Input data >>
Content starts

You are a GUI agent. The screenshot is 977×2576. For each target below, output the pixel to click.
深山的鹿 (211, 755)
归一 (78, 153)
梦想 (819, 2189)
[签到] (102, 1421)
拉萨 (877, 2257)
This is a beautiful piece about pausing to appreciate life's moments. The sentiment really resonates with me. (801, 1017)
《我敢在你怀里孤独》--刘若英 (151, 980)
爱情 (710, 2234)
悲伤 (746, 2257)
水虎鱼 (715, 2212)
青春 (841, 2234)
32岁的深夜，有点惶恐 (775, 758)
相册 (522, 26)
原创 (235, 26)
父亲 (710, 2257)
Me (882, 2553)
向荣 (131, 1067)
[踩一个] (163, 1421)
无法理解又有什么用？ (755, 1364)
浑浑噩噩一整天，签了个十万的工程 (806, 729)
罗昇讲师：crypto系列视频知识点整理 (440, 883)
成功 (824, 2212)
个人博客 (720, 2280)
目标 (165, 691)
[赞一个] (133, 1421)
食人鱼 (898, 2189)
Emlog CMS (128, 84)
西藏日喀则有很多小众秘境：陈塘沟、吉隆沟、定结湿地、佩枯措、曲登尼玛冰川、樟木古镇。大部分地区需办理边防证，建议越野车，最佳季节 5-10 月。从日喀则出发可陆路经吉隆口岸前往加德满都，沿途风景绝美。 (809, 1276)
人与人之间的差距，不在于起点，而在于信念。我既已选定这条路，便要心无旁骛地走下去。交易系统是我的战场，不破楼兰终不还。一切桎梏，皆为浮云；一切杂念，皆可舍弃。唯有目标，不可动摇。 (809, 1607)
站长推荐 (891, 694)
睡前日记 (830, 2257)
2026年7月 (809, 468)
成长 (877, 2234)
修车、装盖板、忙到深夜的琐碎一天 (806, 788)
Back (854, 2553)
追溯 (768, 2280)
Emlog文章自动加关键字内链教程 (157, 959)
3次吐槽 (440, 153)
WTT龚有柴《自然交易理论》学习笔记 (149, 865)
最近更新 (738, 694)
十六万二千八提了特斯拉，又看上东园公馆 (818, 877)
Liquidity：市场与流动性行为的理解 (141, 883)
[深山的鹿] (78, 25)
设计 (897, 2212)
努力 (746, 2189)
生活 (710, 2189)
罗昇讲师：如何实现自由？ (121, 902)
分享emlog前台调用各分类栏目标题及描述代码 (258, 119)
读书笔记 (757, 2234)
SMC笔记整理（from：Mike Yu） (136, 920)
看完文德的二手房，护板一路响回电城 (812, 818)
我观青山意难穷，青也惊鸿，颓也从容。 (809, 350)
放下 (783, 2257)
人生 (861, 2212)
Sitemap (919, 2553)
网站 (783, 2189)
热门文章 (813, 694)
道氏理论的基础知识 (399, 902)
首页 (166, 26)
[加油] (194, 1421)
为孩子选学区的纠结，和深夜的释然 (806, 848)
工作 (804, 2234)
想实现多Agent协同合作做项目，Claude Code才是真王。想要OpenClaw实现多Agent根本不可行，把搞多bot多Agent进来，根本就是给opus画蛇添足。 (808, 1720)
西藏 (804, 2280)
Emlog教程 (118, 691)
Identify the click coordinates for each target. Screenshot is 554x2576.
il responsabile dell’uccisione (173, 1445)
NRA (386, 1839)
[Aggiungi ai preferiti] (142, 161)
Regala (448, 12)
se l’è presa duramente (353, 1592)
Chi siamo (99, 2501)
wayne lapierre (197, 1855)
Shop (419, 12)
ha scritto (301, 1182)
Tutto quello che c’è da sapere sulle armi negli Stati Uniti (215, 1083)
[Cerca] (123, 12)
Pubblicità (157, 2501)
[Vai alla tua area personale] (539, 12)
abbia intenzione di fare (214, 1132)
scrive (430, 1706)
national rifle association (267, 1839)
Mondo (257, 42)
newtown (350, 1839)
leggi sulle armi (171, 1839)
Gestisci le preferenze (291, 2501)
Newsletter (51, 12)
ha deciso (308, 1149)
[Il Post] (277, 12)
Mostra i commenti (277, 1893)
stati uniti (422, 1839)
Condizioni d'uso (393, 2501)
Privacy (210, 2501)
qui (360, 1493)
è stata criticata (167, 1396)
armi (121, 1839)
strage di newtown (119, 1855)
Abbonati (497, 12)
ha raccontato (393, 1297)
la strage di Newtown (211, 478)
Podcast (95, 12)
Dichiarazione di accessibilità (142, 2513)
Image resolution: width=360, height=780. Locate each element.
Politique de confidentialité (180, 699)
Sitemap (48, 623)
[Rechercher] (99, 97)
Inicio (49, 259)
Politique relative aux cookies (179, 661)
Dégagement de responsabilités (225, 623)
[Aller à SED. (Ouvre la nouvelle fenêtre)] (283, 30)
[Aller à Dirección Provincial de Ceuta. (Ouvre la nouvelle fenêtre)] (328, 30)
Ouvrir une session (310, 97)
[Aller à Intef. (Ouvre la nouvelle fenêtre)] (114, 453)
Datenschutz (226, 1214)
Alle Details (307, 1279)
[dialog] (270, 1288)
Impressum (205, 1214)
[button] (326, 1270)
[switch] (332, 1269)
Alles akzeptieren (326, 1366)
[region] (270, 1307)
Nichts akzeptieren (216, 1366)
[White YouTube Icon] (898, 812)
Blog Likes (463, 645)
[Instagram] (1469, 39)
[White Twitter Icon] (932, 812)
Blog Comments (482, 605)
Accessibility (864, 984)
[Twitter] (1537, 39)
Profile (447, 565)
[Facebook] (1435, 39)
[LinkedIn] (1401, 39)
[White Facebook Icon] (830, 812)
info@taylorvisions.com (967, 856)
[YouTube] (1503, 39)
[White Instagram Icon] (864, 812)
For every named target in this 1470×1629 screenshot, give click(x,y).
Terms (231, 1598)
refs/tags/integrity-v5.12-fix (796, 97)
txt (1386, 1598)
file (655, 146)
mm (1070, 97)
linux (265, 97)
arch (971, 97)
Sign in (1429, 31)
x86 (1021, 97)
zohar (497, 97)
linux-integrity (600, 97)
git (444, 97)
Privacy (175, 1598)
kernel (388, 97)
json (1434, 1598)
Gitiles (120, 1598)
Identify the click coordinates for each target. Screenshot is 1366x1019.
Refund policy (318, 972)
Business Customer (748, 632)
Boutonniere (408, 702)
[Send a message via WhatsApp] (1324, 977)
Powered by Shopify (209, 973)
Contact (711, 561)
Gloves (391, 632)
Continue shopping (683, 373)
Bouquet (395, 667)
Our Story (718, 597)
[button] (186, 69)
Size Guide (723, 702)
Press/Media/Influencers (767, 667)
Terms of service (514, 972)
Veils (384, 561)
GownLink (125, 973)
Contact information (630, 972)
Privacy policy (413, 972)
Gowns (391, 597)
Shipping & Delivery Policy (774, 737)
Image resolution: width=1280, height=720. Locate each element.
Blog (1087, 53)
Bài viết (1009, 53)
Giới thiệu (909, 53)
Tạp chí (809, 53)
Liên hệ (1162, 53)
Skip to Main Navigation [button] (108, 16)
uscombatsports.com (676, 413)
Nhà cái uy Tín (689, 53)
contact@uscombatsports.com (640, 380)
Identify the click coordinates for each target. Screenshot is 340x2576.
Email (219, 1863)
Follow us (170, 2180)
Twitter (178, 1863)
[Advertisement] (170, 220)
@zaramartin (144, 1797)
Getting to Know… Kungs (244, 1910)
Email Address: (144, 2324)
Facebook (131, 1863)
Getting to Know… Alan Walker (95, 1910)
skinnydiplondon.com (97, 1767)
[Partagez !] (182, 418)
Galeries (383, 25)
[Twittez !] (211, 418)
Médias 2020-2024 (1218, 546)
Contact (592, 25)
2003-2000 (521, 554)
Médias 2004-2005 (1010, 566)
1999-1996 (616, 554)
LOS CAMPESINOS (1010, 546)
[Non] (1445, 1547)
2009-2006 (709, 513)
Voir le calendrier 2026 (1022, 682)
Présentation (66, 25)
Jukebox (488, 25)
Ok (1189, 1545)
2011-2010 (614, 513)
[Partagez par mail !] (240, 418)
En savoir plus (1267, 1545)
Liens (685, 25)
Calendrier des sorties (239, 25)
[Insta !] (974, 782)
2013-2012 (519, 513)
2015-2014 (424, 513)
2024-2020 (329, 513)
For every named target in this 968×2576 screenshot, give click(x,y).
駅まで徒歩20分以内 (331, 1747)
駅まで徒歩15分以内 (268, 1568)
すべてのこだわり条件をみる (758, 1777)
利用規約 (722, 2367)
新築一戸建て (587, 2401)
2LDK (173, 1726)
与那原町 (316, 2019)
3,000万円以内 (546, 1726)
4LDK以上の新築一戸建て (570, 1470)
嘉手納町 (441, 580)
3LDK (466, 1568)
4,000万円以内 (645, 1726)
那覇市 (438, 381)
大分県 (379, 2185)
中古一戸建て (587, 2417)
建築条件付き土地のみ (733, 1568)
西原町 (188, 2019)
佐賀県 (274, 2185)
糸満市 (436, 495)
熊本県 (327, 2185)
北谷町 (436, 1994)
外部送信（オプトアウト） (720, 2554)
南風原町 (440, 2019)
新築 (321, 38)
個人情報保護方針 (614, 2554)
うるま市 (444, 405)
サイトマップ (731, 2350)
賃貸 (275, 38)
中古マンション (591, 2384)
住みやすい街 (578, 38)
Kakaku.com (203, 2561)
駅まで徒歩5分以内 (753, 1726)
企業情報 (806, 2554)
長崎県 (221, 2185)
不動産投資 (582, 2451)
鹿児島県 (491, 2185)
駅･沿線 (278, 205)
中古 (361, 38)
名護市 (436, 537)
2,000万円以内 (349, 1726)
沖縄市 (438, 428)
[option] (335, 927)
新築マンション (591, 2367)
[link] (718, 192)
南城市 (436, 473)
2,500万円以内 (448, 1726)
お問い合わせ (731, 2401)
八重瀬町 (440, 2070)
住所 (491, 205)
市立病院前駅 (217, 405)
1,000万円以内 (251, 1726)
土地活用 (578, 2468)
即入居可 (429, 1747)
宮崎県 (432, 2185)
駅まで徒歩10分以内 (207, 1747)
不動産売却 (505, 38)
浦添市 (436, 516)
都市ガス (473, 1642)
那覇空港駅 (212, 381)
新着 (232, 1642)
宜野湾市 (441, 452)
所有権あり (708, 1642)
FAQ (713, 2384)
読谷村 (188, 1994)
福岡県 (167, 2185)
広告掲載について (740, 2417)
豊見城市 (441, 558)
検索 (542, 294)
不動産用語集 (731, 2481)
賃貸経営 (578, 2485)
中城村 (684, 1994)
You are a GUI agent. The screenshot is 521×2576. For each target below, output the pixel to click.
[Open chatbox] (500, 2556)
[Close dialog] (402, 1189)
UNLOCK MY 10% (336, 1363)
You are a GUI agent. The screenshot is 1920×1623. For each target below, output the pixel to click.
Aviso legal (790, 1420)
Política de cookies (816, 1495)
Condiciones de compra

Content ends

Activity >> Give back exactly the lines above, from the line containing "arch (971, 97)" through the line containing "[Send a message via WhatsApp] (1324, 977)", with both end lines and nothing more.

Answer to this exercise >>
arch (971, 97)
Sign in (1429, 31)
x86 (1021, 97)
zohar (497, 97)
linux-integrity (600, 97)
git (444, 97)
Privacy (175, 1598)
kernel (388, 97)
json (1434, 1598)
Gitiles (120, 1598)
Identify the click coordinates for each target. Screenshot is 1366x1019.
Refund policy (318, 972)
Business Customer (748, 632)
Boutonniere (408, 702)
[Send a message via WhatsApp] (1324, 977)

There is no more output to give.